Soto also stresses that he is not pushing a personal agenda. In Orange County, he spoke out on immigration, AIDS awareness and sex education, a topic he is passionate about.
"Our silence is hurting our children," Soto says.
These issues were the concerns of Catholics in that diocese, he adds. It may be different here. The incoming bishop is interested in education and faith-formation issues.
Some wonder how Soto's outspokenness will mesh with the style of Weigand, who is seen as having a more conservative approach.
"Bishop Weigand is still the bishop of Sacramento, and my job is to support him," Soto says. "It's going to be a very productive partnership.
Soto's willingness to take on controversial topics doesn't surprise his family.
"People would tell me, 'Did you see your brother on TV?' " says Oscar Soto, a younger brother. "My first thought was always, 'Oh no, what did he say now?' But you know, that's the way he is. He's going to speak out on what he believes in."
"It's a sad occasion," attendee Larry Lopez said. "People I talk with around the diocese have a fondness for him, and so for us, it's sad to see him go."Highly regarded by his confreres in the USCCB, Soto's term as chair of the conference's now-suppressed Subcommittee for Youth and Young Adult Ministry wrapped last week in Baltimore. As head of its committee for the church in Latin America, he continues to serve as the American hierarchy's point-man on affairs south of the border.
Soto, a 51-year-old Orange County native, said joining the priesthood was a "childhood dream," one he fulfilled – and then some – by attaining top diocese posts in which he presided over untold numbers of church services, weddings and funerals.
At the same time, he used finely honed oratory talents to advocate for immigrants in public forums and hundreds of newspaper articles. Over the years, he helped throngs of undocumented immigrants apply for amnesty and urged fasting as a show of support for those seeking citizenship.
Asked what accomplishments he most treasured, though, Soto pointed to less-prominent successes. He counseled Latinos diagnosed with AIDS, led monthly services for inmates at the Orange County Jail, and helped promote rituals and events important to Latinos, such as the Procession of Our Lady of Guadalupe and the Day of the Dead.
All those deeds helped pack the house Saturday at St. Boniface, where Knights of Columbus crossed swords over the heads of priests and deacons who filed up the aisle.
"This ceremony ends kind of a love affair with the people of this diocese," Soto said in an interview before the 90-minute Mass. "I know it will continue, but it won't be the same."...
Soto offered a few personal words, calling the diverse communities of Orange County "dynamic" and solemnly speaking of "failings" that allowed sex scandals to buffet the Catholic Church.
When it seemed the ceremony would be a subdued goodbye, Bishop Tod Brown took his turn. He praised Soto's years of "selfless and dedicated service," rousing the crowd to applause.

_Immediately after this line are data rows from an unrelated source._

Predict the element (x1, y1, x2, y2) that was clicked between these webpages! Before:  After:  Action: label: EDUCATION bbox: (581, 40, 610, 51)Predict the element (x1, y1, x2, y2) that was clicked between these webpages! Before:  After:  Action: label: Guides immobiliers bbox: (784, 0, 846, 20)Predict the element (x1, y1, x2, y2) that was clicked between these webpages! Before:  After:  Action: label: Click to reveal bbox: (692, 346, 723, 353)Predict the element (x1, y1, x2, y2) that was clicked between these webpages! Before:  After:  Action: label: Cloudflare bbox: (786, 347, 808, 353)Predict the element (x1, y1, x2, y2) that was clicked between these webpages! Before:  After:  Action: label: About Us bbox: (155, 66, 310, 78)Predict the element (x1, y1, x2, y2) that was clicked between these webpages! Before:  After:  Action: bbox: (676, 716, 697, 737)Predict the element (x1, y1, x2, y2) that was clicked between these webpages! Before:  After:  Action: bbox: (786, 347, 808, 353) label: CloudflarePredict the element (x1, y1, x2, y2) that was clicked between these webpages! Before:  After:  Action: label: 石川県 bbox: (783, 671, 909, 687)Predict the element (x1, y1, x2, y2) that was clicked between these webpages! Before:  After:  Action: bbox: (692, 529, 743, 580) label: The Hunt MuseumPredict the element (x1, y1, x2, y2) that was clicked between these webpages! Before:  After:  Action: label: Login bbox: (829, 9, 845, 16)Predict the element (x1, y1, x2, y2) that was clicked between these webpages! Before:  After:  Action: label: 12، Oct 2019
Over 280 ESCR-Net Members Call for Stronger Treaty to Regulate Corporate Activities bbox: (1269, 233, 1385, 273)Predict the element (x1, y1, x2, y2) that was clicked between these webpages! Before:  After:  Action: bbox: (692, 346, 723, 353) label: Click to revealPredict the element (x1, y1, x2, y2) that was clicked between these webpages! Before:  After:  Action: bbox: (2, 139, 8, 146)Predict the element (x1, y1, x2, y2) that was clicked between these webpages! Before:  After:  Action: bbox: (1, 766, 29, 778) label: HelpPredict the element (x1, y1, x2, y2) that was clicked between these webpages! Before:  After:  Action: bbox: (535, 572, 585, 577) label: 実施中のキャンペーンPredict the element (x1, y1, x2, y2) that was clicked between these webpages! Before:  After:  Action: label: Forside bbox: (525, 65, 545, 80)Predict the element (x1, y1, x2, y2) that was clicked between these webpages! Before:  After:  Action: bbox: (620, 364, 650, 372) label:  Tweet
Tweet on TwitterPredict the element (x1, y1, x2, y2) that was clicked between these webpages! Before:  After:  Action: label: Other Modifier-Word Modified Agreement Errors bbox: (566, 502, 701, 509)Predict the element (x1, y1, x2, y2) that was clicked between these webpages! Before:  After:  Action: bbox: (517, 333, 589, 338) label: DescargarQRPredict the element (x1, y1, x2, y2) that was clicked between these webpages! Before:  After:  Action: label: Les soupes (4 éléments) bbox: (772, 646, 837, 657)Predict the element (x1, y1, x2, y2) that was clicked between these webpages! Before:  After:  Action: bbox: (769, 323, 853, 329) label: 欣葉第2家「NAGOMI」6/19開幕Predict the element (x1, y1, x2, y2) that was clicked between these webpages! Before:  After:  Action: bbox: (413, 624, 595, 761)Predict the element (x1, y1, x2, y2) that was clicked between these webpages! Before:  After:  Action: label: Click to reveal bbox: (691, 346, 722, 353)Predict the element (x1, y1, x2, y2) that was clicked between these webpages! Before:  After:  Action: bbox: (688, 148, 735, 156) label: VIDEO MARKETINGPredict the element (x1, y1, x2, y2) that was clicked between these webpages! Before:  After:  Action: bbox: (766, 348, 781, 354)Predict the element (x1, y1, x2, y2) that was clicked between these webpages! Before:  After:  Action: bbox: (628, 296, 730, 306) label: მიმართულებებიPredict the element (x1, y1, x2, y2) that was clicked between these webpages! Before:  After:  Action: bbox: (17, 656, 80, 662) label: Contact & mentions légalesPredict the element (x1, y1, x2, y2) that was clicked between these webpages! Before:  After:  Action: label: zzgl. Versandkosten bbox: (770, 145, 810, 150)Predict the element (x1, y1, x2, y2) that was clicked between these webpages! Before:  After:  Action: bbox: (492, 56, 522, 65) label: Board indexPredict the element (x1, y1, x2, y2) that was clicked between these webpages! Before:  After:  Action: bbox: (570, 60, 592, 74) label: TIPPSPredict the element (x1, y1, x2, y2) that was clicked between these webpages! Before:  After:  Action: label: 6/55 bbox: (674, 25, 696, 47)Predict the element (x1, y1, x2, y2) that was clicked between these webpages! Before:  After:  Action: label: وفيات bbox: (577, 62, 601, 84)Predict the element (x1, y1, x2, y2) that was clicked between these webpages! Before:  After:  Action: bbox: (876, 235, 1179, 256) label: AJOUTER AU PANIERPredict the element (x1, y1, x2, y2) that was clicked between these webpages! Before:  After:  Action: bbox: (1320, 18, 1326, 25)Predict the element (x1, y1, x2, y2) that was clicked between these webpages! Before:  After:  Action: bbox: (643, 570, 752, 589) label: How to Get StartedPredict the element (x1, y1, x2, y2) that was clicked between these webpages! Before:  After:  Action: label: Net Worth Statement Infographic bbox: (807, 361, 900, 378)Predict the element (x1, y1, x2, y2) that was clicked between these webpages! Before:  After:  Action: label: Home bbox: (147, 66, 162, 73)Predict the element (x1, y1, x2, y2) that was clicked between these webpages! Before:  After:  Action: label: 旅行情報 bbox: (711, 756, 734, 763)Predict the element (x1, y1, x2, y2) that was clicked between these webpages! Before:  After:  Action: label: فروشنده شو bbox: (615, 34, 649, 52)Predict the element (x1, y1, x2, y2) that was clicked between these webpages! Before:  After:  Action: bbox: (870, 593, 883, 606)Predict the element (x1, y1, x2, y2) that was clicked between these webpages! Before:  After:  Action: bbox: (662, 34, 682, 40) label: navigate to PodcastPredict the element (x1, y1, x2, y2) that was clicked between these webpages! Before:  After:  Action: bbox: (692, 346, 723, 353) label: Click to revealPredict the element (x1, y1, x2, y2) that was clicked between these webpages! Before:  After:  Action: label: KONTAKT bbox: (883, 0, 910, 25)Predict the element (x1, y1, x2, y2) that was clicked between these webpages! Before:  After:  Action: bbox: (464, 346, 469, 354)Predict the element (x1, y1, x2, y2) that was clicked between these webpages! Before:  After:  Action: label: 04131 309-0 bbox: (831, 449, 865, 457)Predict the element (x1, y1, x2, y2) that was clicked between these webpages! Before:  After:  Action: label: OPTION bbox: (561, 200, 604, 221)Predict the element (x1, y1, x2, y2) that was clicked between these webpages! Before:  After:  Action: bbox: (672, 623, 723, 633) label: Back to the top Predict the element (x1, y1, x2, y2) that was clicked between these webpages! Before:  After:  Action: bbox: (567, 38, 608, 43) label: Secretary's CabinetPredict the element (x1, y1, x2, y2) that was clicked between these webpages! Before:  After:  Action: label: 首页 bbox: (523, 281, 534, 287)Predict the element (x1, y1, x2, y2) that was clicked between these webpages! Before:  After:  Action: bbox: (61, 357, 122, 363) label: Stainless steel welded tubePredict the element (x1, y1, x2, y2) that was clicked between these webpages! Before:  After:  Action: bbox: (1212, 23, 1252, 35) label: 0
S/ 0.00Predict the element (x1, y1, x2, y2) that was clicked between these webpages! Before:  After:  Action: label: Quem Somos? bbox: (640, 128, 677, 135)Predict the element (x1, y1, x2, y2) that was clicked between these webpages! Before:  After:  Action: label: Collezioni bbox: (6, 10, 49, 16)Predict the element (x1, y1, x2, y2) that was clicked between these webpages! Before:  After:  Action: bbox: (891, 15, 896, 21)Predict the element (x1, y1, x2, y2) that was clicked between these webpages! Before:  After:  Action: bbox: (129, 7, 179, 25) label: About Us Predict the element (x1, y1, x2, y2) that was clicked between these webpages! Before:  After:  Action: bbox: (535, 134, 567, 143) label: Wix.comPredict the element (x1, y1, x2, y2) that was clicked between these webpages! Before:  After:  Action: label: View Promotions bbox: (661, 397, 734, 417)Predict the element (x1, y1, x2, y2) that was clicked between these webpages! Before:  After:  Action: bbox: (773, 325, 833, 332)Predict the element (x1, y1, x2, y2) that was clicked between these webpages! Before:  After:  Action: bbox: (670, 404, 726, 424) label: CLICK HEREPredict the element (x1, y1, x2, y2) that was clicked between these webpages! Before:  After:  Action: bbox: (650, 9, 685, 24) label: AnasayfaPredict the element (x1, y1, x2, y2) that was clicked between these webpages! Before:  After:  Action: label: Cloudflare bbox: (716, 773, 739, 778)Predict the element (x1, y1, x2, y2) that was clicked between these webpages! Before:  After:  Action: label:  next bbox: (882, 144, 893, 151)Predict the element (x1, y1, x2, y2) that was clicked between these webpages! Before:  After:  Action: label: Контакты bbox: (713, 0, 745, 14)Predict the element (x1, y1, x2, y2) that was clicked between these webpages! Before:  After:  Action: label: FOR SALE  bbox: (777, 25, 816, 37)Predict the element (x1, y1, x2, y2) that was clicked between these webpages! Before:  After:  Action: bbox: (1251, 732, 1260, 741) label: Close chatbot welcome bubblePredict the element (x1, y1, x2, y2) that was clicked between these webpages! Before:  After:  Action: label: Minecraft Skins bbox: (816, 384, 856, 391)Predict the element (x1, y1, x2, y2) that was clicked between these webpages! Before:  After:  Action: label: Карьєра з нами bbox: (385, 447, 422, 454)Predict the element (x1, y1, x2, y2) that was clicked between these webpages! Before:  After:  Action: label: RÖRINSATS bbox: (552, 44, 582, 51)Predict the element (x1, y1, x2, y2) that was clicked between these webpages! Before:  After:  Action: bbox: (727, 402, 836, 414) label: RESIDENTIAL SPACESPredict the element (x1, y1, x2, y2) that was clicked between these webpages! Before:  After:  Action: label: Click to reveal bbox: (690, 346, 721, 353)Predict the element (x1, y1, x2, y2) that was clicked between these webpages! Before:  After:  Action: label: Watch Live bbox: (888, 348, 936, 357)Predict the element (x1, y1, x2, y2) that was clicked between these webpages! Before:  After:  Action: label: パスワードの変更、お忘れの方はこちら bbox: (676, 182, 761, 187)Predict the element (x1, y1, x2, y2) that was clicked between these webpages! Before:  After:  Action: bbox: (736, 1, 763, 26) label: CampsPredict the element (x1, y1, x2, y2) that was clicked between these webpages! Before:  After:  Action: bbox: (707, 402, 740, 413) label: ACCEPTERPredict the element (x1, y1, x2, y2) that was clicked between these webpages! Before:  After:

"We are privileged … painful as it may be, to give to Sacramento one of our very, very best," Brown said, bringing the audience to its feet for a 60-second standing ovation.
In his new charge -- a more progressive turf than famously-conservative Orange County -- the new arrival is expected to take on a significantly higher profile and show more of his "true colors," both as an activist and policy wonk.